Chasing the “Elusive Butterfly” of Nonprofit Impact

holygrailEver since the CEOs of the nation’s three largest charity watchdog agencies published a historic letter in June, 2013, encouraging donors to look beyond convenient economic metrics to find a nonprofit’s true impact, there has been a simmering national conversation about how donors should view a charitable organization’s overall performance and effectiveness.

Eric Fraint, President and Founder of Your Part-Time Controller, weighed in on this debate with a recent blog in which he argued that searching for a single metric to measure how effectively a nonprofit delivers on its mission is as fruitless as searching for the Holy Grail. Even when objective, quantifiable data are available to demonstrate outcomes, their interpretation is based upon the donor’s subjective perceptions.

Fraint’s blog caught the attention of a premier publication for the independent sector. The Nonprofit Quarterly featured Your Part-Time Controller in its Aug. 5 edition in an article about the challenge of measuring nonprofit effectiveness.

“As an accountant who makes a living helping nonprofit organizations, I believe in the power of timely, accurate financial and non-financial information, once analyzed and interpreted, to help power an organization toward superior results,” Fraint wrote.

But dilemmas arise when donors and charity watchdogs place more emphasis on an organization’s efficiency than its effectiveness.

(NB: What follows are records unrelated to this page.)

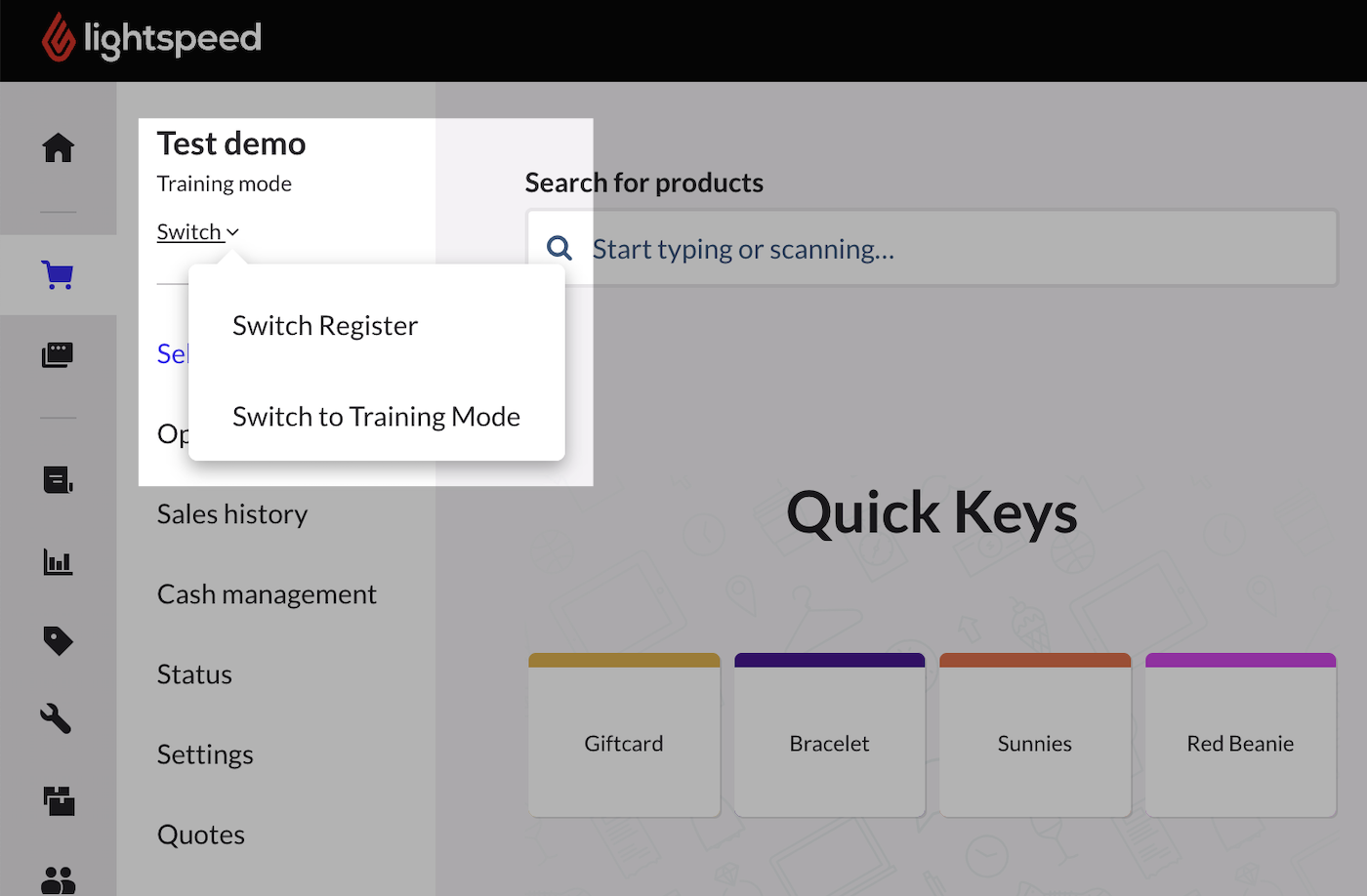Viewport: 1367px width, 896px height.
Task: Open the shopping cart Sell icon
Action: (x=58, y=274)
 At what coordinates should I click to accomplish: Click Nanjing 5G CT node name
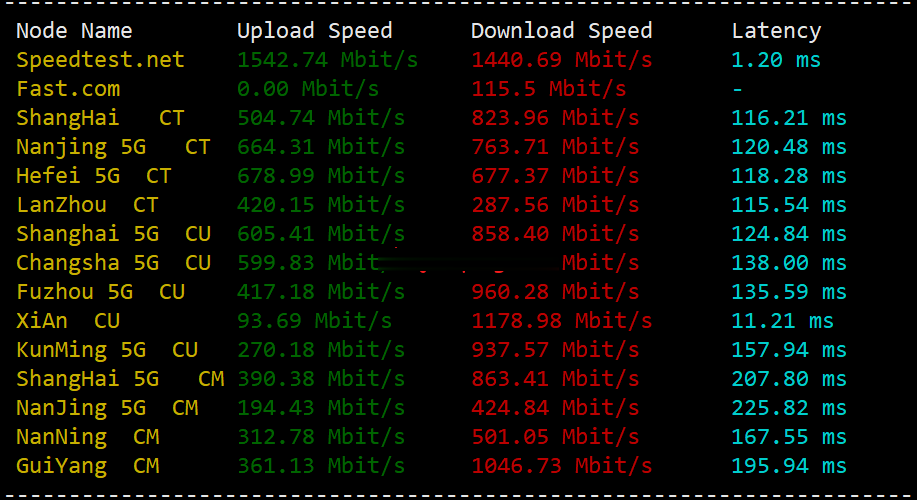(113, 147)
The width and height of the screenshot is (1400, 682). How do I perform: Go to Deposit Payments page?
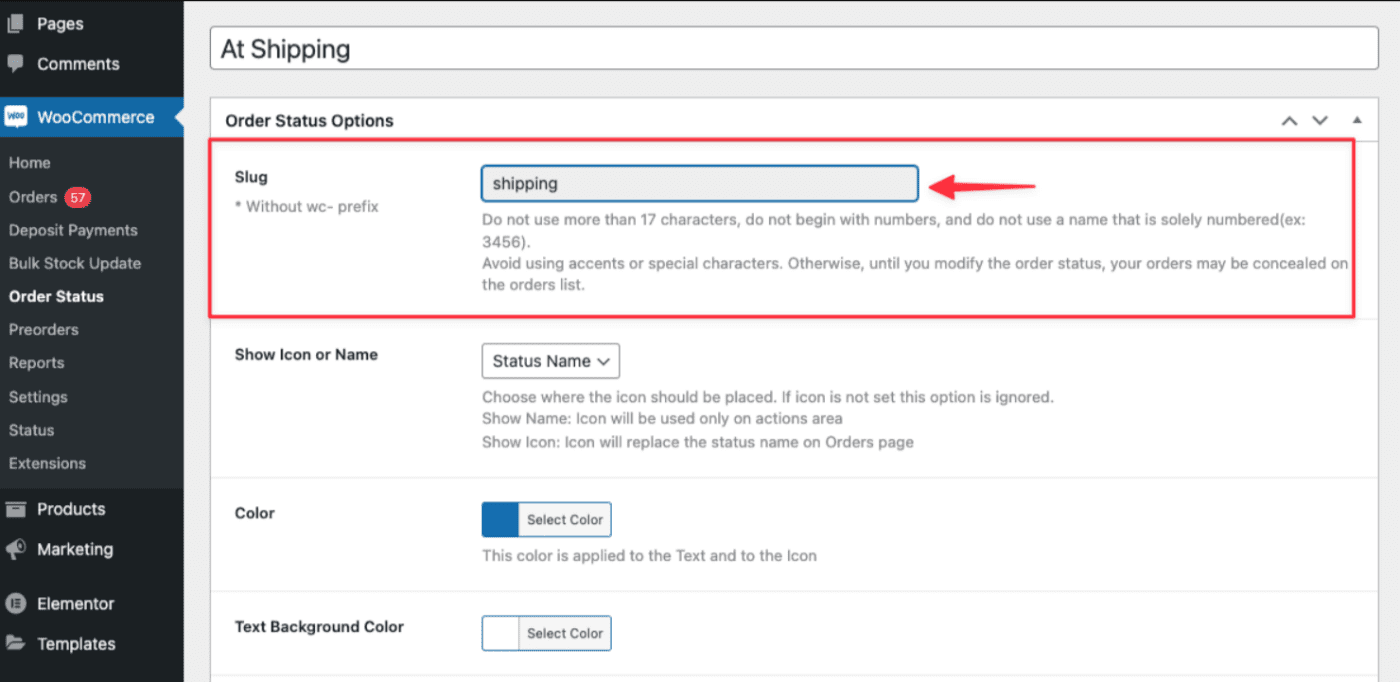tap(75, 230)
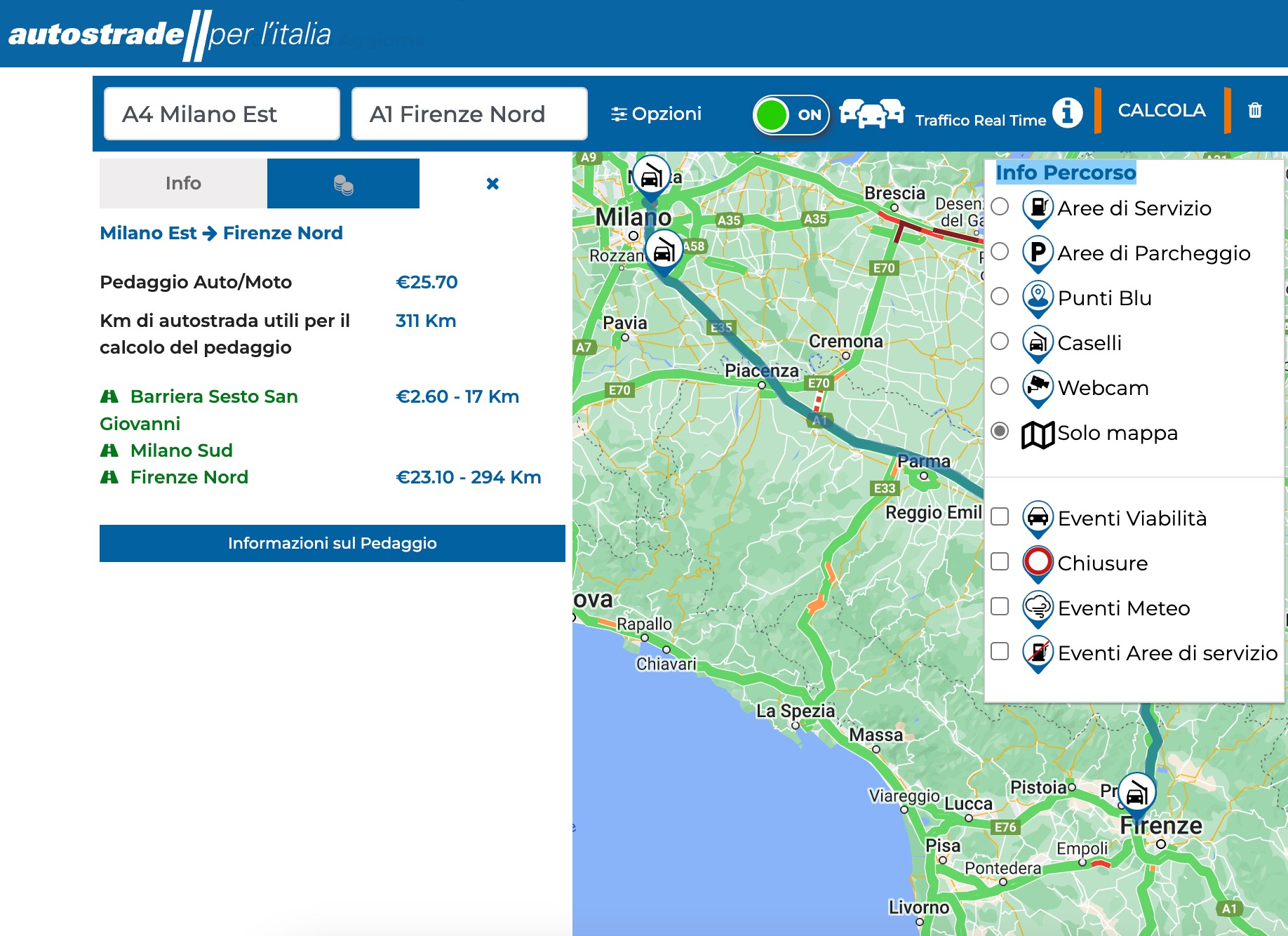Check the Chiusure checkbox
Screen dimensions: 1288x936
[x=1000, y=562]
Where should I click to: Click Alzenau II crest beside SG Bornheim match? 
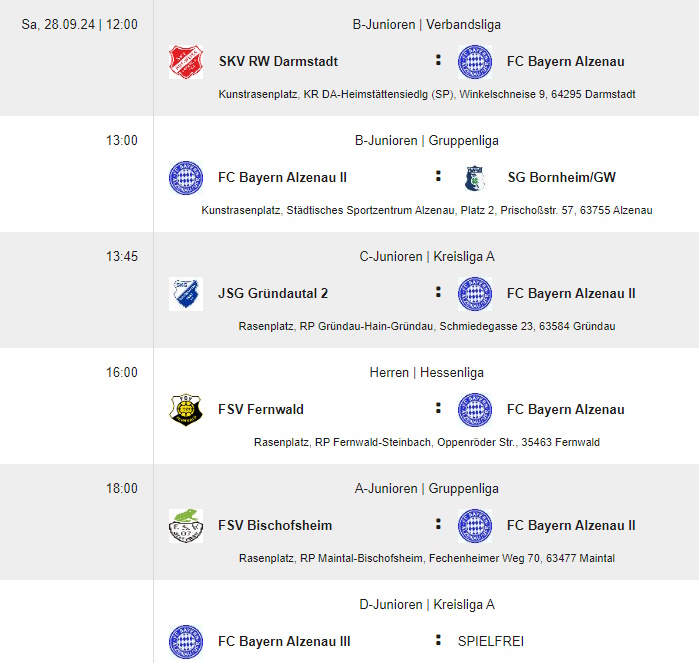pos(186,178)
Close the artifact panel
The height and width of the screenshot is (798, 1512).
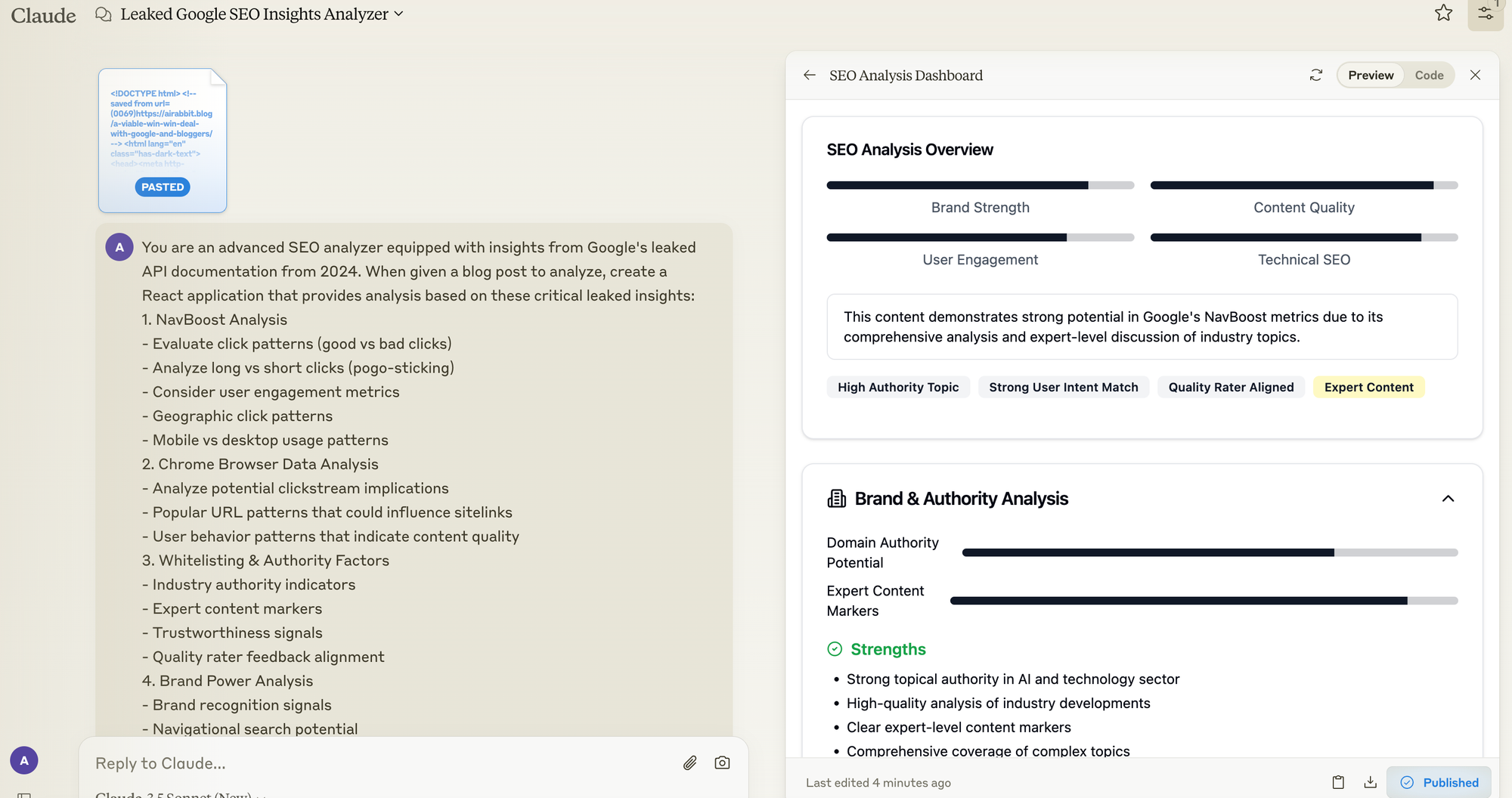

As an example, Fraint cited an argument raised by Princeton University bioethicist Peter Singer on whether $40,000 might be used more wisely to cure 400 to 2,000 people in Africa of the infectious eye disease trachoma or to train a guide dog to help one sight-impaired person.

Such comparison is flawed, Fraint wrote, as it poses a binary set of either/or options and compares apples to oranges. “I just do not believe there is any single metric, or set of metrics, that will somehow make it possible to rate or compare nonprofits to each other in terms of their effectiveness.”

This long-standing issue became especially relevant in the wake of the “Overhead Myth” letter issued by GuideStar, Charity Navigator, and the BBB Wise Giving Alliance to encourage donors to no longer rely exclusively on overhead percentages but rather to focus on such broader performance indicators as a nonprofit’s transparency, governance, leadership, and results. Although overhead — the ratio of administrative and fundraising expenses to all functional expenses — can be a valid data point for rooting out fraud and financial mismanagement, it has long been criticized by nonprofit leaders as being an inaccurate measure of performance and effectiveness, as there are numerous inherent flaws in how it is calculated and interpreted.

The three charity watchdogs suggested that many charities should spend more on overhead. “The people and communities served by charities don’t need low overhead; they need high performance,” they concluded.

The Nonprofit Quarterly article observed that “the bright, elusive butterfly of impact” is even trickier to pin down in some types of nonprofits, such as arts organizations, where the economic impact of a stage production has no relevance to its aesthetic benefits. There are no simple answers, the magazine wrote, but we must keep asking the questions.

“Everyone agrees that organizational effectiveness, accountability and transparency are good and that there is a need for outside, objective ratings of nonprofits. But there are an incredible number of significant problems with the way some of these numbers are computed and interpreted. It will take time to change donors’ culture regarding how they evaluate charities, and we encourage nonprofit leaders to be aware of these changes to help prepare their organizations for the new donor-education landscape awaiting them,” Fraint said. “We’re very pleased to be a part of this discussion.”